Como esse Tráfico Oriental, Mar Vermelho e indico envolviam muitos etíopes, os mais importante locais para as suas saídas era sem dúvida, Massawa. As rotas comerciais de Gondar , localizadas nas Terras Altas da Etiópia, levavam a Massawa via Adwa . Os traficantes de escravos de Gondar levavam cerca de 100 a  200 escravos em uma única viagem para Massawa, a maioria dos quais eram mulheres. 

Um pequeno número de eunucos também foi adquirido por traficantes de escravos nas partes do sul da Etiópia, falaremos deles mais adiante. Esses cativos, contudo, constituía principalmente de crianças pequenas, eles levavam vidas mais privilegiadas e comandavam os preços mais altos nos mercados globais islâmicos devido à sua raridade.  No entanto, a maioria desses meninos veio do principado de Badi Folia na região de Jimma , situada a sudeste de Enarea.. Mas, não só a busca de cativos para eunucos, como ação islâmica na região, levou governantes oromo locais a expulsar todos os que o praticavam em seus reinos. Mas, no tráfico indico e do Mar Vermelho, eram as guerras o primor de qualquer tráfico no local, até mais do que o tráfico do Saara. A região era dividida em grupos, como os Somalis eram as tribos islamizadas, a guerra contra o infiel era mantida até mesmo pelas tradições étnicas da região. Por sua vez,   os oromo tornaram -se o grupo étnico mais importante em número do Nordeste da África. Aquela coisa de ideal do herói, matador e caçador de elite, era comum a todos os povos do Nordeste da África.  Para isso, os oromos estava pronto para arriscar sua vida em lugares selvagens em busca dos cobiçados troféus.
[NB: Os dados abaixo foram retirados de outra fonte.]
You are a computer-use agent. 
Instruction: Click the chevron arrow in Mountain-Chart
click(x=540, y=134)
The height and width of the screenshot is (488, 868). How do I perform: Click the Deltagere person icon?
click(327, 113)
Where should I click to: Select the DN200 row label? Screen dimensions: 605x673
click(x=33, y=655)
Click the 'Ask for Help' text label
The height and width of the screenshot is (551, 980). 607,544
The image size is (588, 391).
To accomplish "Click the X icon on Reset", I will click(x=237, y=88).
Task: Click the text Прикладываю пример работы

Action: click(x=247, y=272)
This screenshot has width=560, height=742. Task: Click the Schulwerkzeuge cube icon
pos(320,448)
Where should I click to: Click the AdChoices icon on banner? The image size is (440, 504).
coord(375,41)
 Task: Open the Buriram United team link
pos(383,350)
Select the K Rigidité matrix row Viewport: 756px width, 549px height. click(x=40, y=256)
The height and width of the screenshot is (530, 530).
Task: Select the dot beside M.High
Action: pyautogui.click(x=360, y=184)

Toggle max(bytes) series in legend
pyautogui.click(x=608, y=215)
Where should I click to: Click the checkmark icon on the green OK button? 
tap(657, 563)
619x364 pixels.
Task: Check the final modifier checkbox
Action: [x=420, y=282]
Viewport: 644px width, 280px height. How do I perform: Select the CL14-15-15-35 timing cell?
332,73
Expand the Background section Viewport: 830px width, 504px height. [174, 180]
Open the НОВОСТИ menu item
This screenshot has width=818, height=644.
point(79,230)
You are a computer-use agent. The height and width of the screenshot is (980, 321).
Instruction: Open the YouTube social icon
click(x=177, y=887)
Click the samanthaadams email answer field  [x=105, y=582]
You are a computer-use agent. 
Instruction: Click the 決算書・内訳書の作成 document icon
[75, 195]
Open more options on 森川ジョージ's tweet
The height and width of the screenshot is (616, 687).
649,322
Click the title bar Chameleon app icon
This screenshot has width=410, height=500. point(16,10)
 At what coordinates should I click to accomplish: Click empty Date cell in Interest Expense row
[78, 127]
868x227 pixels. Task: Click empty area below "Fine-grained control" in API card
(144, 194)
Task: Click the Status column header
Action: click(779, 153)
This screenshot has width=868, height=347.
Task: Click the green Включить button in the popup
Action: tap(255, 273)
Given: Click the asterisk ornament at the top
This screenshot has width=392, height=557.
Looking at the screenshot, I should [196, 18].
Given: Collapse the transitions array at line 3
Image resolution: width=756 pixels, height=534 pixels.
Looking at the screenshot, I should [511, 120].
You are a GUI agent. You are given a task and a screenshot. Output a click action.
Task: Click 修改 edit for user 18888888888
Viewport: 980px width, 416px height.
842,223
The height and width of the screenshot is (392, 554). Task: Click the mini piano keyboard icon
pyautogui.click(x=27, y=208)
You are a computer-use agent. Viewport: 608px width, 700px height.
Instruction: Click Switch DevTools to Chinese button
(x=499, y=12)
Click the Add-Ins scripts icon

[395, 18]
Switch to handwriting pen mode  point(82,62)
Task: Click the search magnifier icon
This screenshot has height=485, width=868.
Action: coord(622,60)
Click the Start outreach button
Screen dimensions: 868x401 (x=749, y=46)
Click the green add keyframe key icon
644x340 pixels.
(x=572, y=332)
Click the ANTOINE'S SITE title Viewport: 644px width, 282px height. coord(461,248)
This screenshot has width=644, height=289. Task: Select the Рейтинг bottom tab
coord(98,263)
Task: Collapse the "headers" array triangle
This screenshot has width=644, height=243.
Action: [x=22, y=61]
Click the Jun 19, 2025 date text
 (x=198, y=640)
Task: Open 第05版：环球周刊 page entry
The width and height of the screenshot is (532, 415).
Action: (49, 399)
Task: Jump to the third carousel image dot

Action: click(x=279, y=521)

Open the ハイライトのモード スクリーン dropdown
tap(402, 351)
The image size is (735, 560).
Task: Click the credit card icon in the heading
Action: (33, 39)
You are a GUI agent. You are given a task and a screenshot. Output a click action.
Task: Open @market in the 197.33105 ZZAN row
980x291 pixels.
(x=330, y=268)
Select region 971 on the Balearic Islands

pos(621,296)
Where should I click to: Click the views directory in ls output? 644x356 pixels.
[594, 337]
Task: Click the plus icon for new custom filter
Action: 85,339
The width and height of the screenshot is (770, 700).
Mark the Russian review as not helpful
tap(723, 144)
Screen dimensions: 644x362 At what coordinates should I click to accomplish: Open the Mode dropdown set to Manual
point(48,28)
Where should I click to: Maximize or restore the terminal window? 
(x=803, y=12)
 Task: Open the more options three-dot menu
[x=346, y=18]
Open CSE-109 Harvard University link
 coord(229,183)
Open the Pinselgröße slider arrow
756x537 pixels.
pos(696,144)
O guerreiro tinha direito a certos privilégios, tais como o porte de enfeites reservados aos matadores, contudo, em parte alguma da África o culto do matador foi tão integrado ao sistema local quanto ao dos oromo.

Esse sistema exigia que cada classe dirigente gada fizesse uma expedição guerreira com matanças, os oromo atacavam, a cada oito anos, os povoados vizinhos ( incluindo os Somalis, mas, o principal alvo eram os sidama, darasse, burgi e todos os membros do grupo konso. E por isso, deu -se conta de que o sistema gada reforçava o poderio militar e o adotaram, modificandox-o um pouco. Veja, assim como no norte africano, as consequências de conflitos étnicos eram o verdadeiro pilar para desencadear espólios de guerra, rebaixados ao escravismo.

 

Olivier Pétré-Grenouilleau em seu livro ( Les traites négrières Essai d’histoire globale)  ao citar o autor Ralph Austen,  nos permite ter os números no Mar Vermelho e Oceano Índico, desde o início da Idade Média . As regiões próximas ao Mar Vermelho e ao Oceano Índico teriam visto a deportação de cerca de oito milhões de pessoas, talvez mais de um terço delas durante o século XIX. Esse tráfico do Vale do Nilo Superior e a Abissínia também foram fontes significativas de escravos no Império otomano. Os pagãos e muçulmanos de áreas do sul da Etiópia, como kaffa e jimma, foram levados para o norte, para o Egito otomano e também para portos no Mar Vermelho para exportação para a Arábia e o Golfo Pérsico . Segundo Austen, em 1838, estimava-se que 10.000 a 12.000 escravos chegavam ao Egito anualmente usando essa rota.  Um número significativo desses escravos eram mulheres jovens, garotos, etc. Ao citar o viajante suíço Johann Louis Burckhardt que chegava na estimava  que 5.000 escravos etíopes passavam pelo porto de Suakin somente todos os anos.  Em alguns casos, escravas etíopes eram preferidas aos homens, com algumas cargas de escravos etíopes registrando proporções de escravos mulheres para homens de dois para um.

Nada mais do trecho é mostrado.